Challenge
Starting at the line containing "Task: Click the" and ending at the line containing "Action: coord(113,707)", give those lines again with "yellow" swapped for "orange" and nothing else changed, leaving out the pictures.

Supplied data
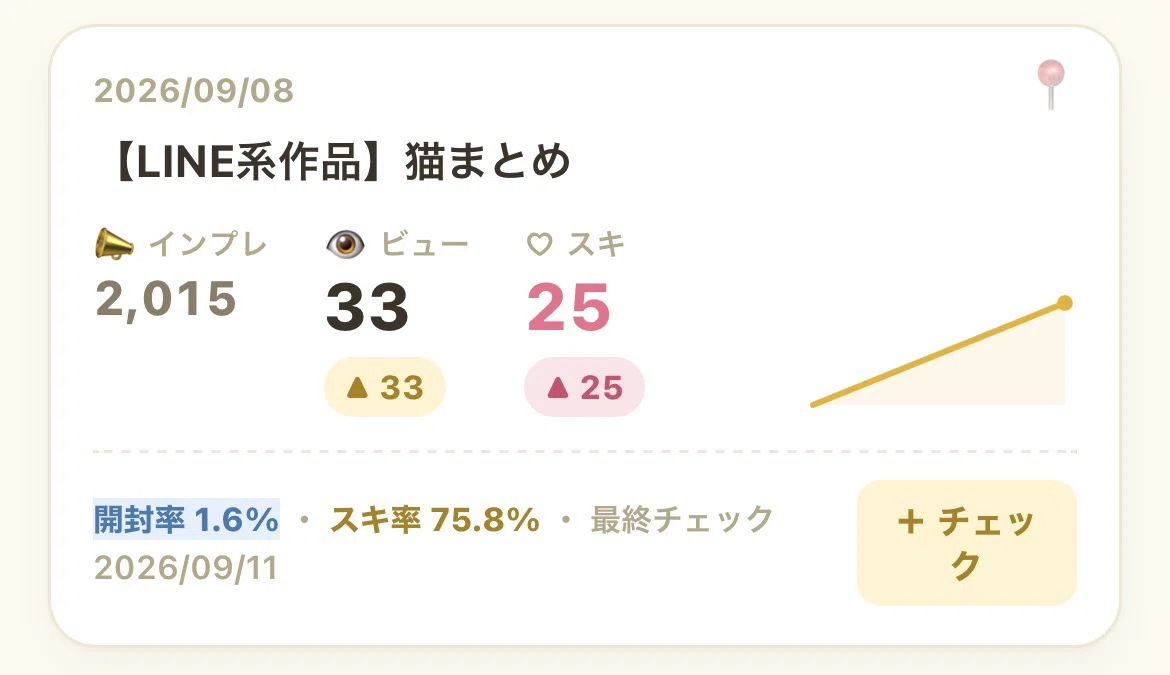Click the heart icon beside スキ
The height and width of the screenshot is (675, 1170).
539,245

---

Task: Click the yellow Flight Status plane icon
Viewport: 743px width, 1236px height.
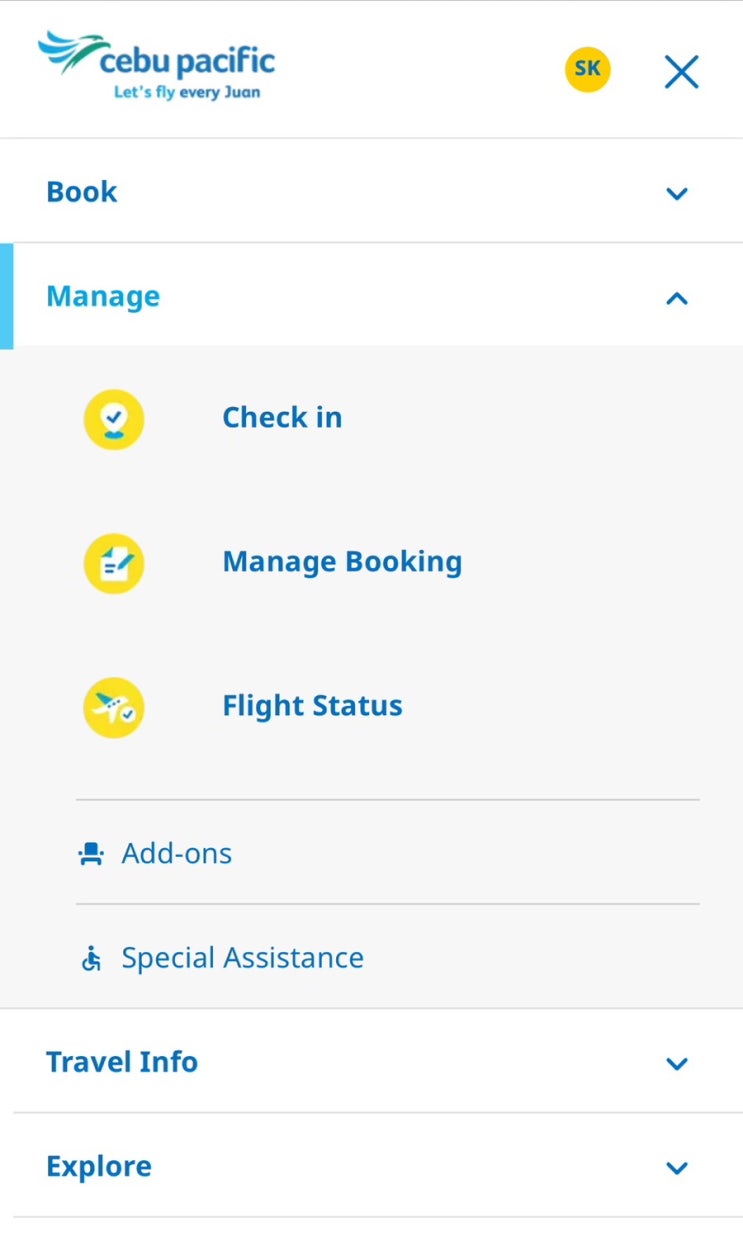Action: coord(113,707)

Expected answer
Task: Click the orange Flight Status plane icon
Viewport: 743px width, 1236px height.
Action: coord(113,707)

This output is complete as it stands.